KURSAAL GREYHOUND STADIUM SUMMARY
Kursaal Amusement Grounds
LOCATED————————————About half a mile east of Southend Pier.
ORIGINAL SITE—————————–A cricket an football pitches.
DATE CONSTRUCTED——————–The Amusement park was constructed just after the First World War.
DATE VENUE OPENED——————-1919 being the home to Southend United Football Club.
Meaning other sports may have taken place prior to the arrival of Greyhound Racing.
FIRST MEETING—————————–July 27th 1927.
Greyhound Racing only.
LICENSED OR INDEPENDENT———-Independent
All venues covered would have to be licensed with the government, licensed suggested in this section would refer to tracks operating under NGRC Rules.

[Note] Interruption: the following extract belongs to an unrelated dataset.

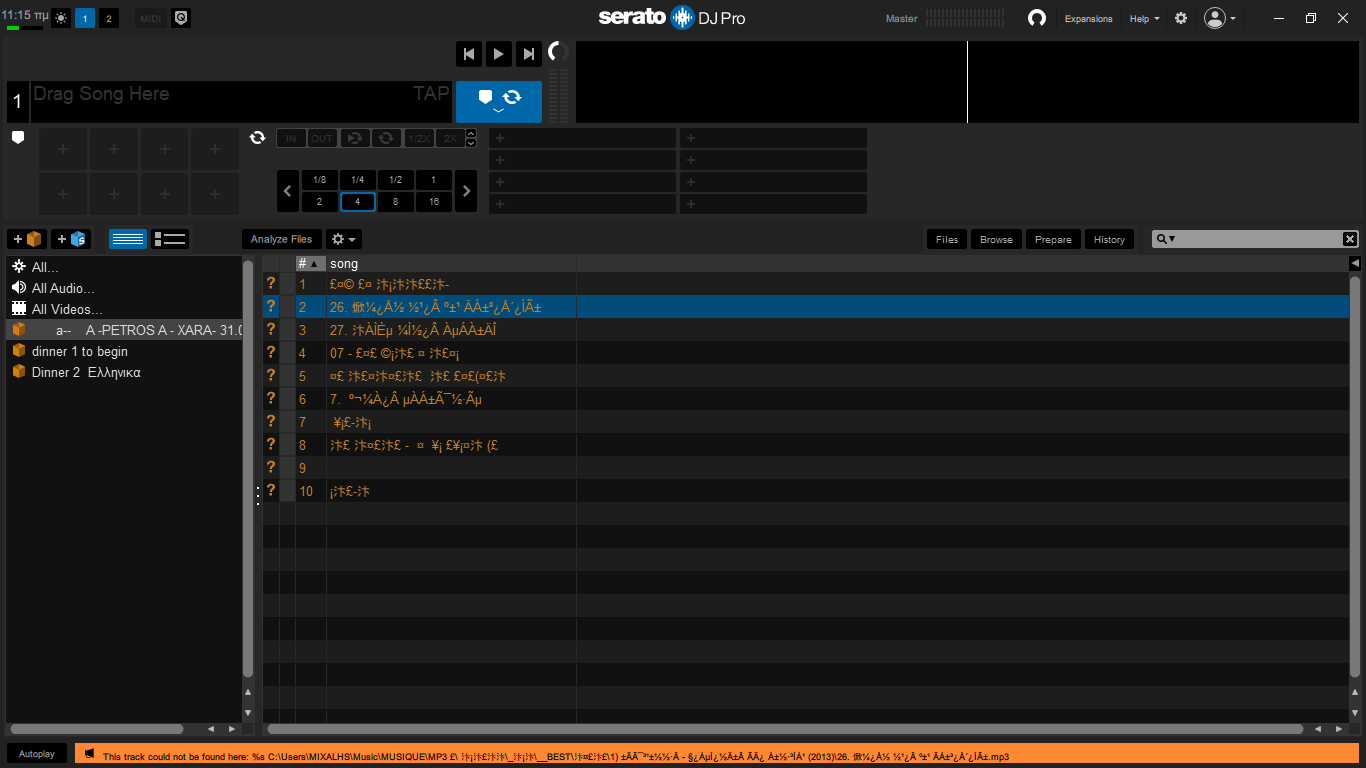Expand the user account dropdown
Viewport: 1366px width, 768px height.
point(1220,18)
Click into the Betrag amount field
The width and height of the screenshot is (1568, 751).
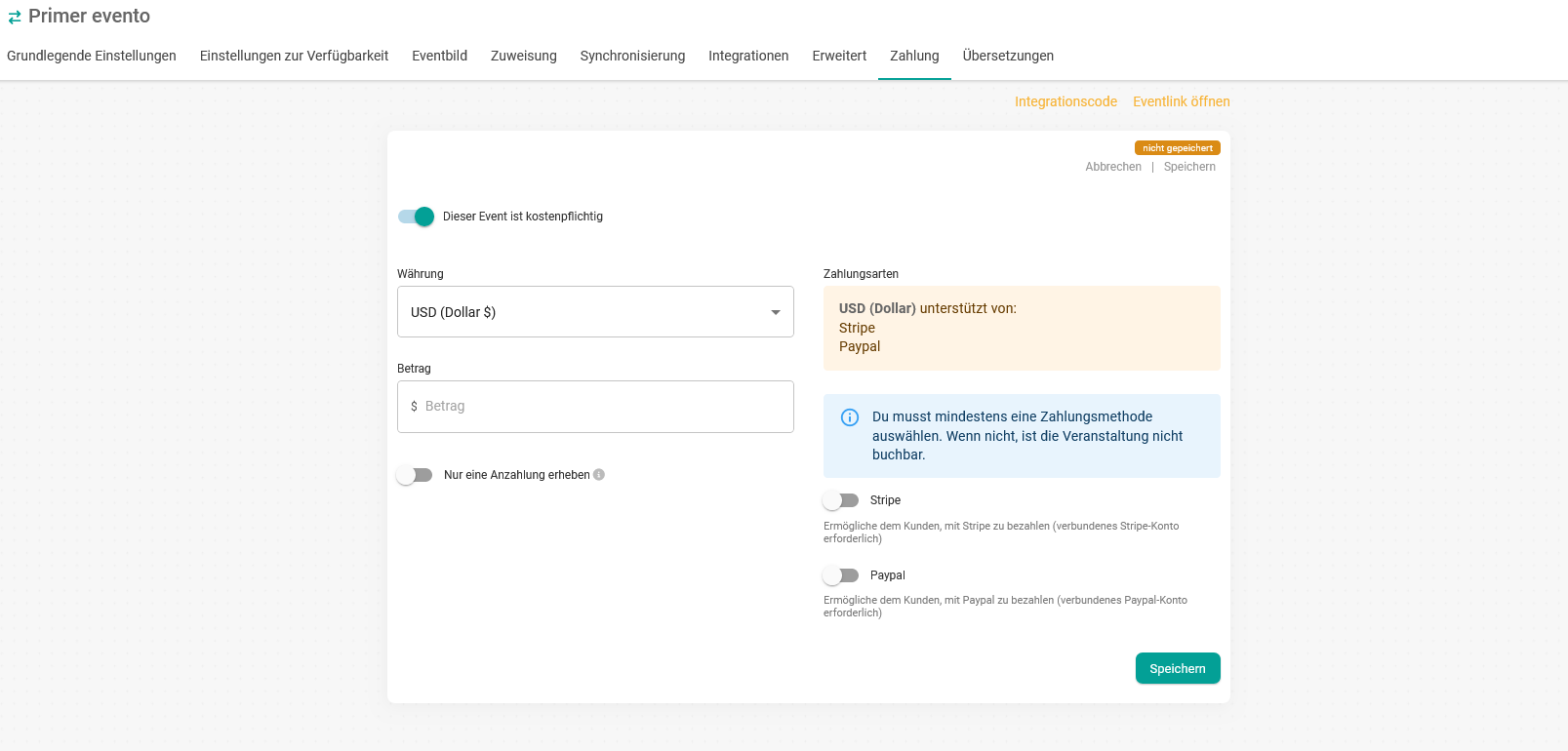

INSIDE OR OUTSIDE HARE TYPE——Outside.
Please note that the Electric Hare suggested is only a guidance, and would have been in operation for a certain amount of time at this venue. Although it is not necessarily guaranteed that it was operational all the time, as other types of lure may have been used and updated as time progressed.
Please note that most racing venues distances had become varied throughout the years, the ones given above were at once point set and offers only a guidance to the track size.
Please note that alterations at most racing venues throughout its existence would see that the circumference of the track would vary, the one shown above offers only a guidance to the track size.
BIG RACE NAMES—————————Nothing known of.
STADIUM SHARED WITH——————Southend United used the venue between 1919-34.
LAST MEETING——————————-July 9th 1928.(Two meetings held)
Greyhound Racing only.
STADIUM CLOSURE DATE—————-Football ceased during 1934.
Meaning other sports may have taken place after Greyhound Racing had ceased.
STADIUM DEMOLITION——————-Most of the football stadium had been demolished by 1936 to make way for a scenic Railway, but the main stand lasted until the 1950’s before that was demolished.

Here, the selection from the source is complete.